━━━━━ Textauszug ━━━━━

Fällt das Mobilfunknetz zuhause aus, hat der Kunde Anspruch auf Entschädigung. Dauert die Störung über Monate an, kann das den Anbieter schon mal vierstellig kosten. In Kenntnis des Ausfalls neue Verträge abzuschließen, ist aber keine gute Idee.
Kann ein Mobilfunkkunde zuhause längerfristig nicht mit seinem Handy telefonieren, schuldet ihm der Mobilfunkanbieter eine Entschädigung. Die Kompensationspflicht entfällt auch nicht deshalb, weil der Kunde in anderen Funkzellen ungestört telefonieren kann oder weil er zuhause WLAN hat und über das Internet telefonieren könnte. Dies hat nun das Landgericht (LG) Göttingen entschieden (Urt. v. 01.09.2023, Az. 4 O 78/23).
Geklagt hatte ein Mann, der für sich, seine Frau und seine Tochter bei demselben Anbieter Mobilfunkverträge abgeschlossen hatte. Für eine von ihm behauptete und vom Anbieter nicht bestrittene mehrmonatige Netzstörung forderte er insgesamt 7.500 Euro als Entschädigung. Davon sprach ihm das LG nun rund 2.800 Euro zu.

━━━━━ Bereitgestellte Daten ━━━━━

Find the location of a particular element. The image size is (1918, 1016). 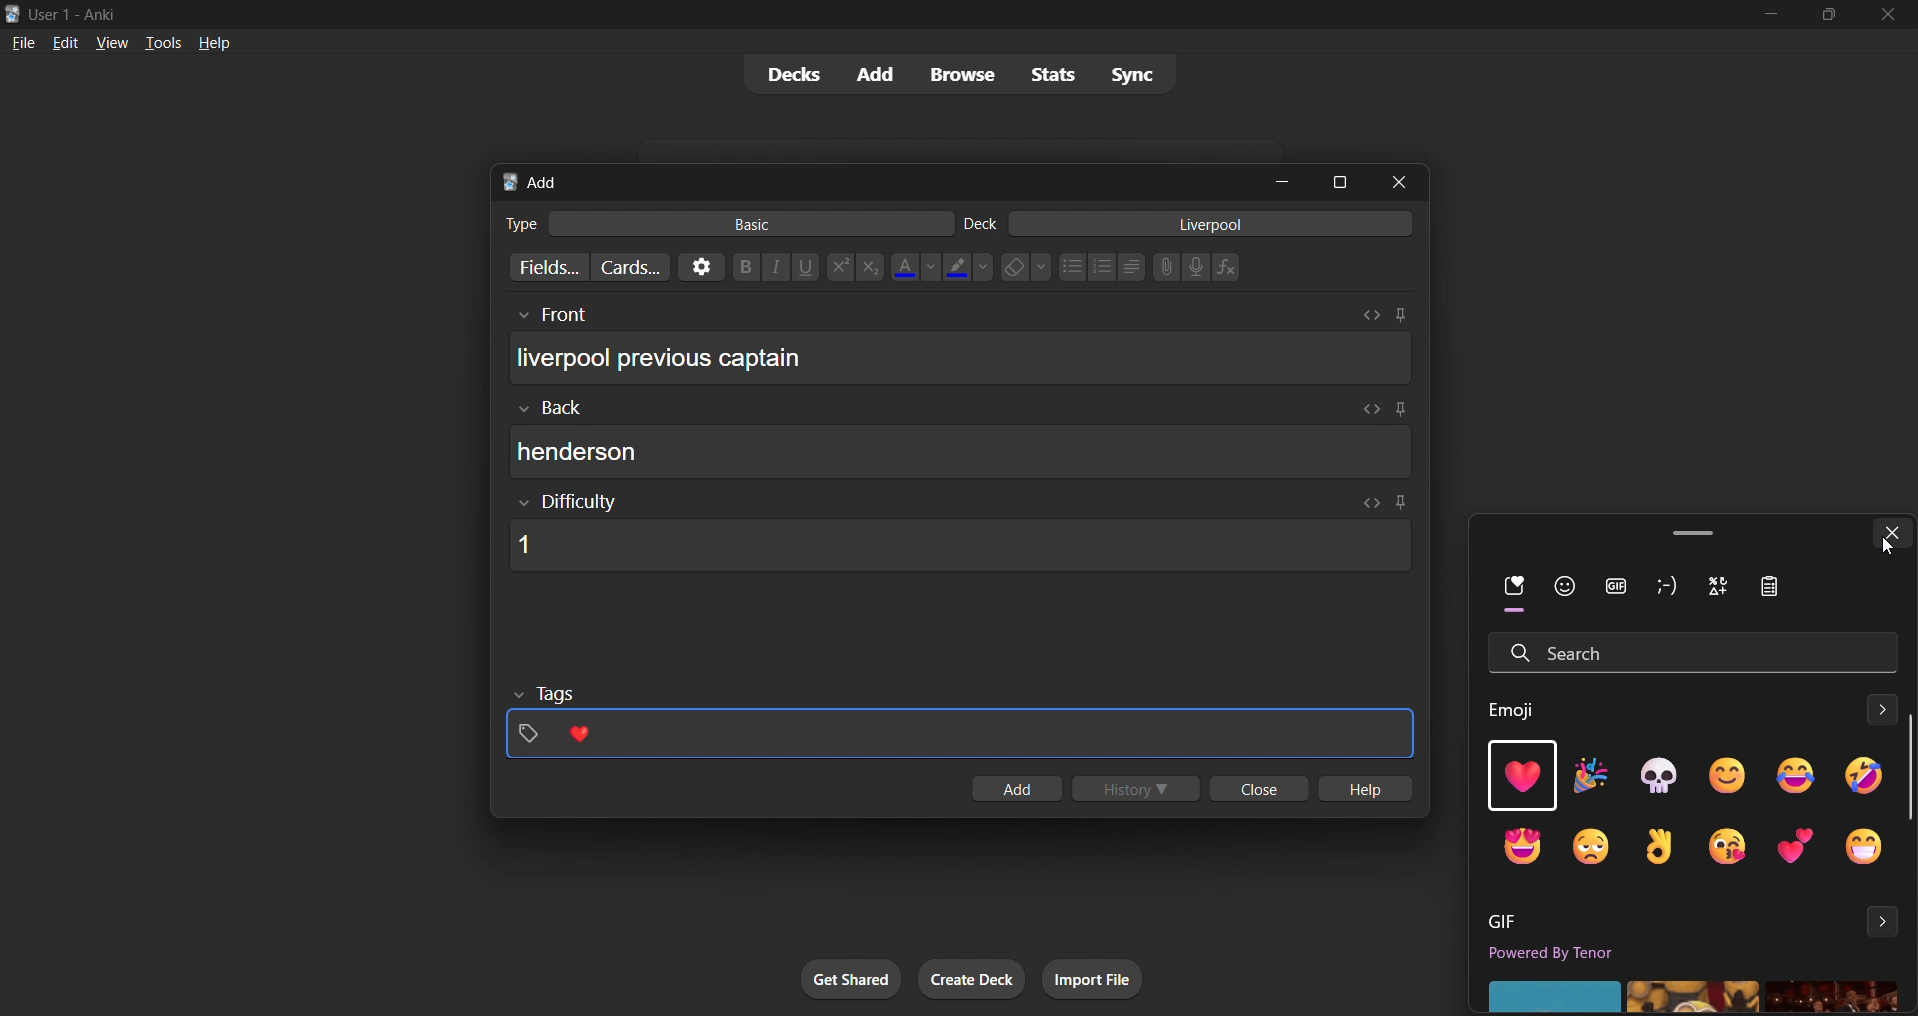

━━━━━
━━━━━ Bereitgestellte Daten ━━━━━

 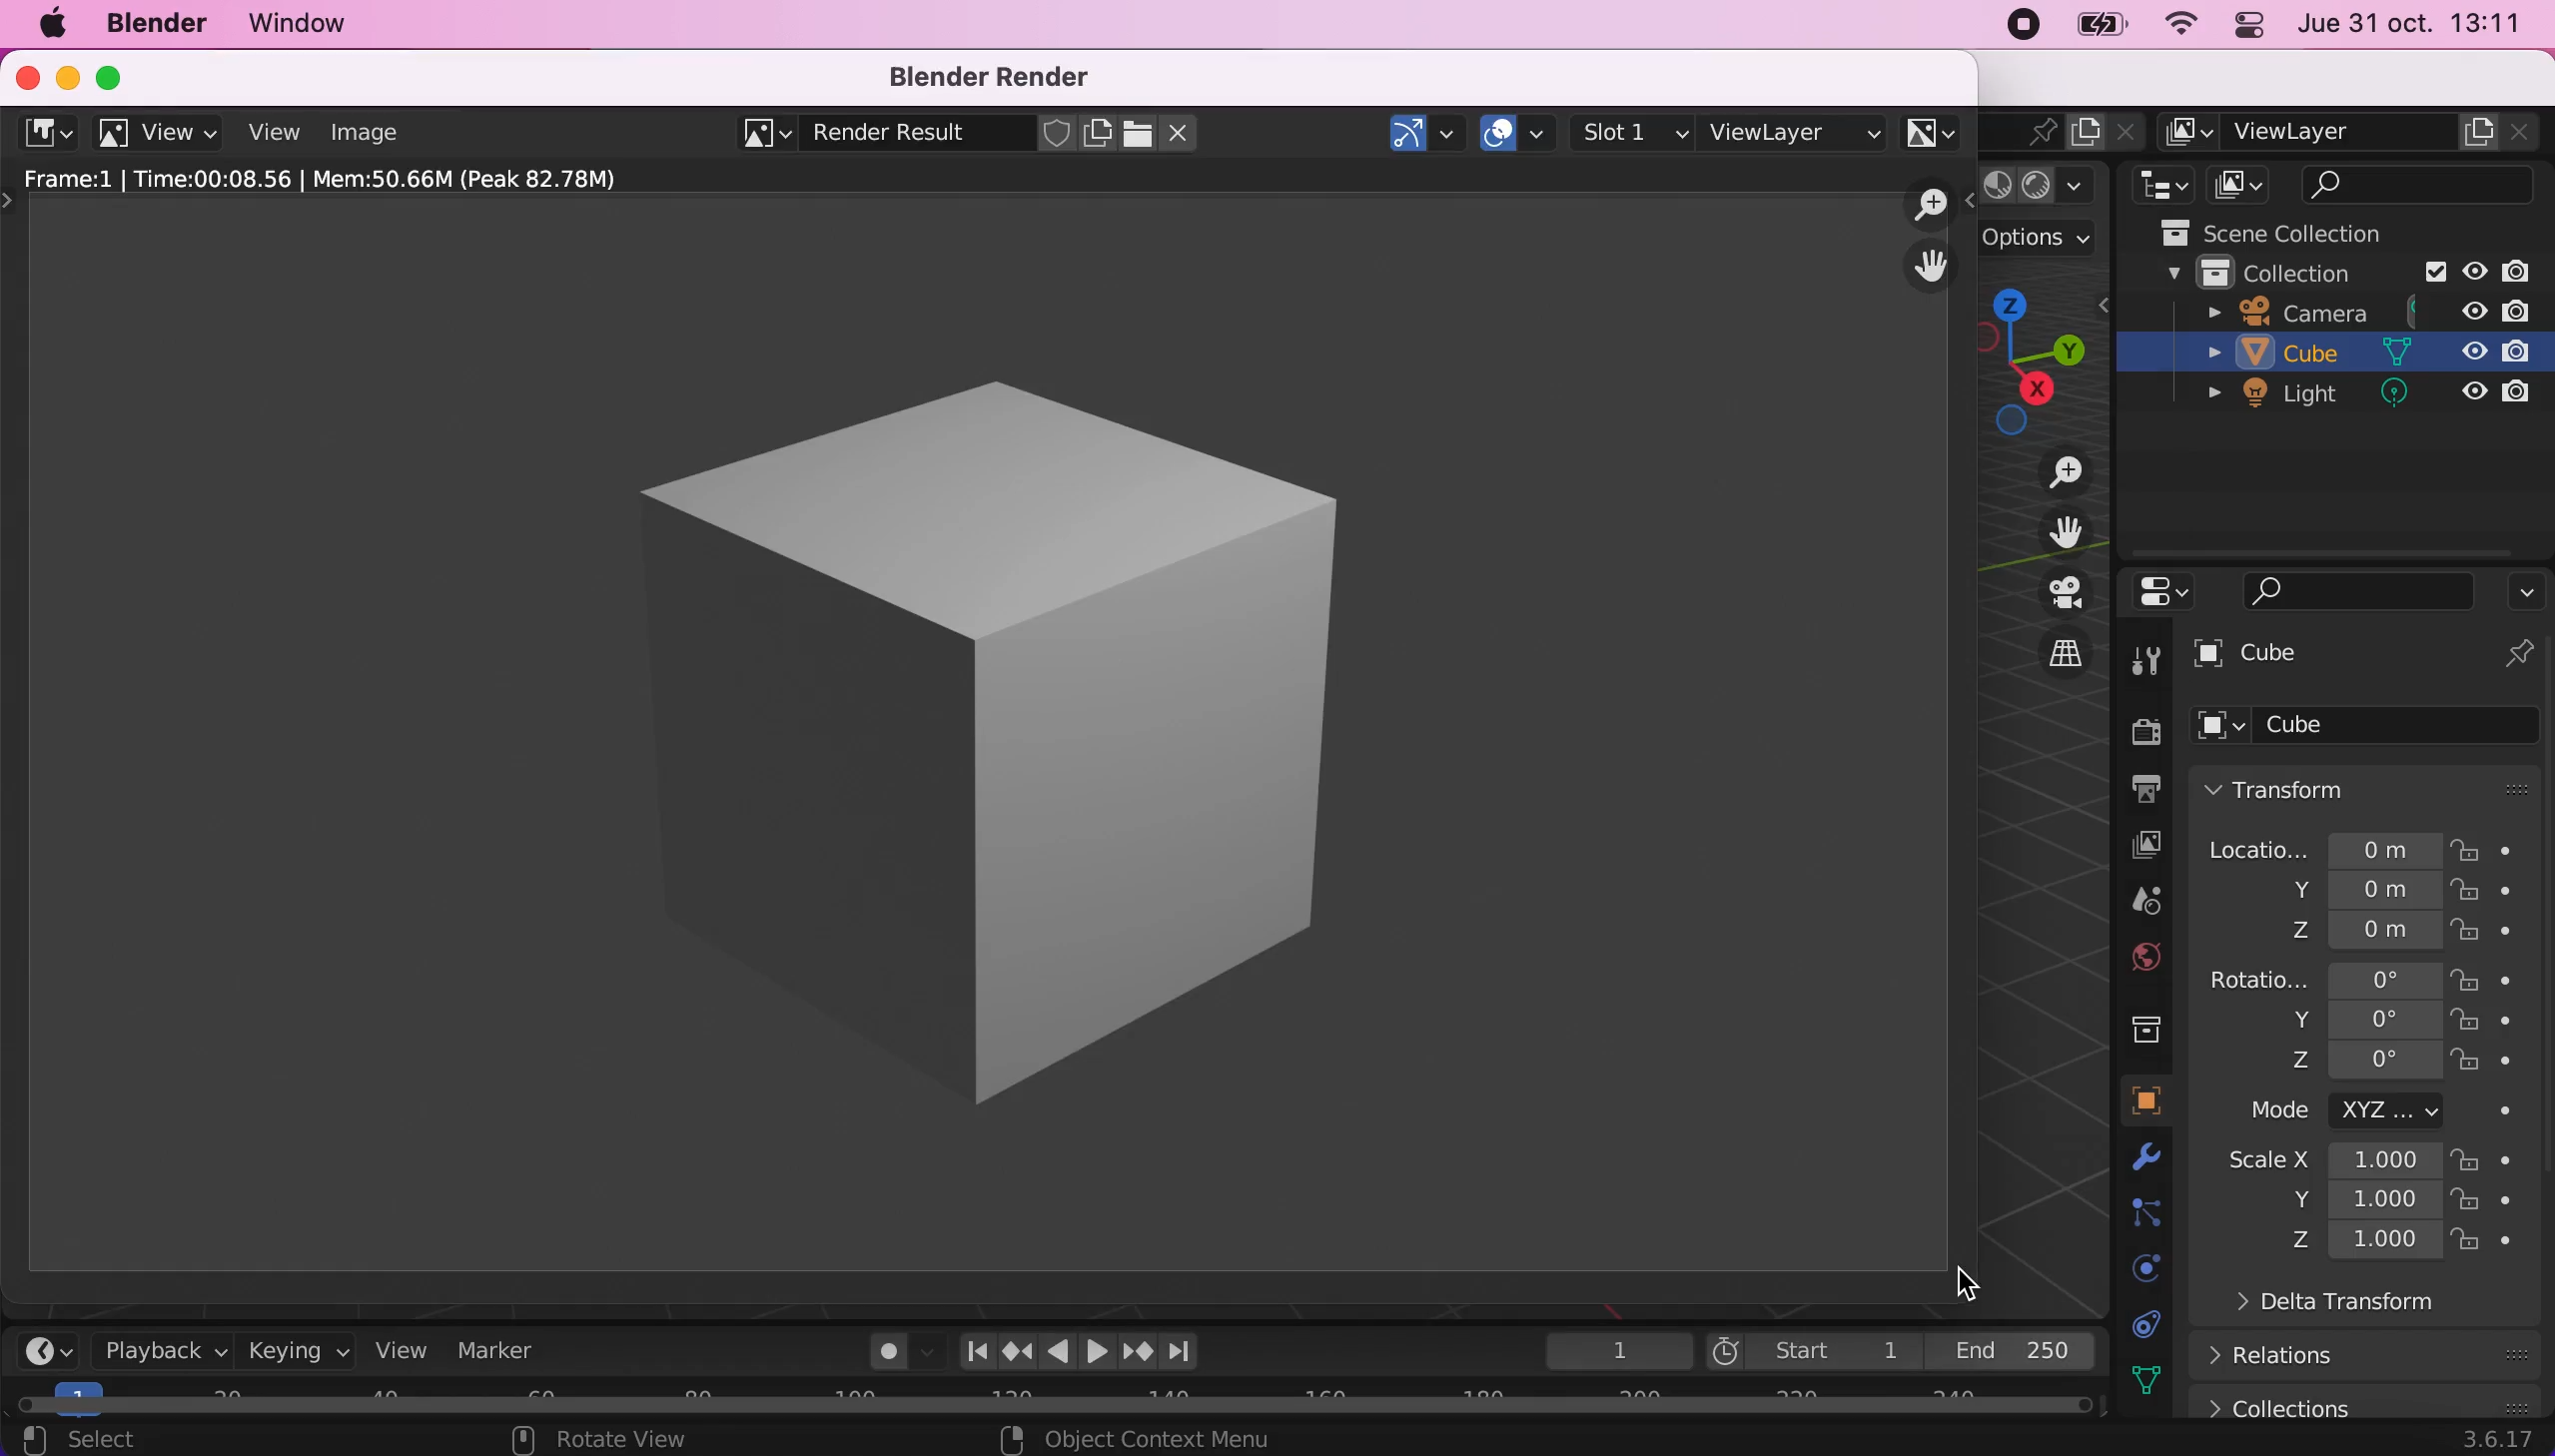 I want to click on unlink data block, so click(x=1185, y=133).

━━━━━
━━━━━ Bereitgestellte Daten ━━━━━

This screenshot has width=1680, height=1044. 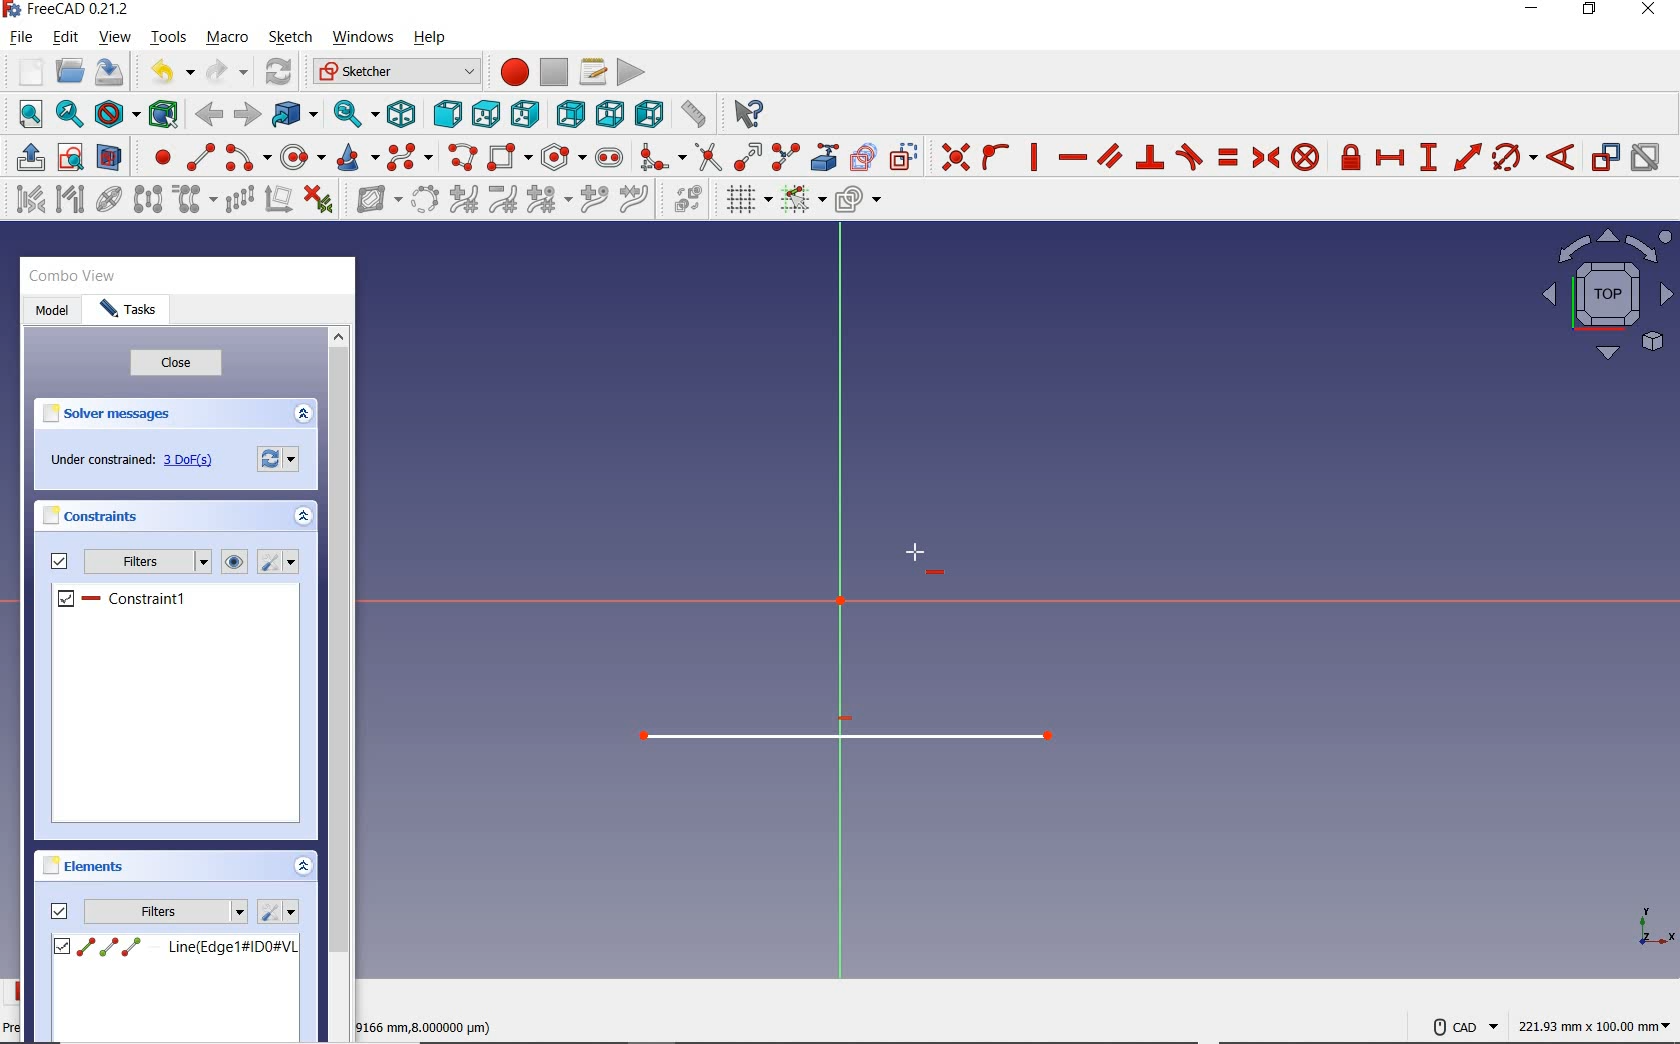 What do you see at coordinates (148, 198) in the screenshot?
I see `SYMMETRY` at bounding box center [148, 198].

━━━━━

Gib aus dem Textauszug zum Mobilfunkausfall die Stelle von „Fällt das Mobilfunknetz“ bis einschließlich „4 O 78/23).“ wortgetreu wieder.

Fällt das Mobilfunknetz zuhause aus, hat der Kunde Anspruch auf Entschädigung. Dauert die Störung über Monate an, kann das den Anbieter schon mal vierstellig kosten. In Kenntnis des Ausfalls neue Verträge abzuschließen, ist aber keine gute Idee.
Kann ein Mobilfunkkunde zuhause längerfristig nicht mit seinem Handy telefonieren, schuldet ihm der Mobilfunkanbieter eine Entschädigung. Die Kompensationspflicht entfällt auch nicht deshalb, weil der Kunde in anderen Funkzellen ungestört telefonieren kann oder weil er zuhause WLAN hat und über das Internet telefonieren könnte. Dies hat nun das Landgericht (LG) Göttingen entschieden (Urt. v. 01.09.2023, Az. 4 O 78/23).